Il corpo come medium artistico, gli “elastic still lives” di Malin Bülow

Malin Bülow supera i confini convenzionali dell’arte e per mezzo di un inusuale utilizzo del corpo, esplora nei recessi della mente e dell’anima, indaga nei processi del pensiero, descrive con meccanismi metaforici visuali la dualità tra materia e spirito, tra potenza intellettiva e capacità sensibile, tra dentro e fuori.

Le sue performance in situ, cariche di atavici riferimenti alle forze che governano i flussi emozionali e le pulsioni più insondabili dell’io, uniscono body art, scultura e fotografia, con un codice visivo che si caratterizza per l’ibridazione di due componenti antinomiche, il vivente e l’artificiale.

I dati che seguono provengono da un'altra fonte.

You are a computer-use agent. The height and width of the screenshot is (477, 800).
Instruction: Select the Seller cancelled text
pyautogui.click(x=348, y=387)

Quello dell’artista svedese è un linguaggio artistico esperienziale che sfrutta le possibilità offerte dalla corporeità, in relazione al movimento e allo spazio, in cui corpi tentacolari sembrano fondersi gli uni con gli altri, come gemelli siamesi, e con gli elementi architettonici che li circondano.

Danzatori senza volto, dall’aspetto androginico, sono fasciati in mute di lycra che, come una seconda pelle, ne occulta l’identità, tesi e intrecciati in pose contorte, quasi geometriche, in coreografie dell’assurdo, fatte di movimenti flessuosi e tensioni muscolari lentissime e portate al parossismo, che ne risaltano tutto il mistero.

At the very bottom I think the tension is interesting to me since I constantly strive to enlarge boundaries, to let go of the two-dimensional idea of a boundary, and make it three dimensional, a space to inhabit. And there is almost always tension on boundaries, or between the two sides of a boundary. The membrane of a cell the epidermal layers of the skin, leading further to the concept of inside/outside, which is also a very central theme within my work. And the impossible aim of blending them, the inside and outside, re-form them, mutate them.

– Malin Bülow

Malin Bülow sarà presente con un’opera site specific alla 15a Biennale d’arte contemporanea di Lione, che si terrà dal 18 settembre 2019 al 5 gennaio 2020, insieme a una cinquantina di artisti selezionati dal team curatoriale del Palais de Tokyo. “Là où les eaux se mêlent”, questo è il titolo, preso in prestito da un poema di Raymond Carver, di questa edizione della Biennale, che sarà allestita negli spazi di un ex sito industriale, nel cuore della zona di Gerland, e che è stata concepita come un grande ecosistema in cui gli artisti coltivano l’arte della “permacultura”, in un complesso d’interazioni biologiche, economiche e cosmogoniche.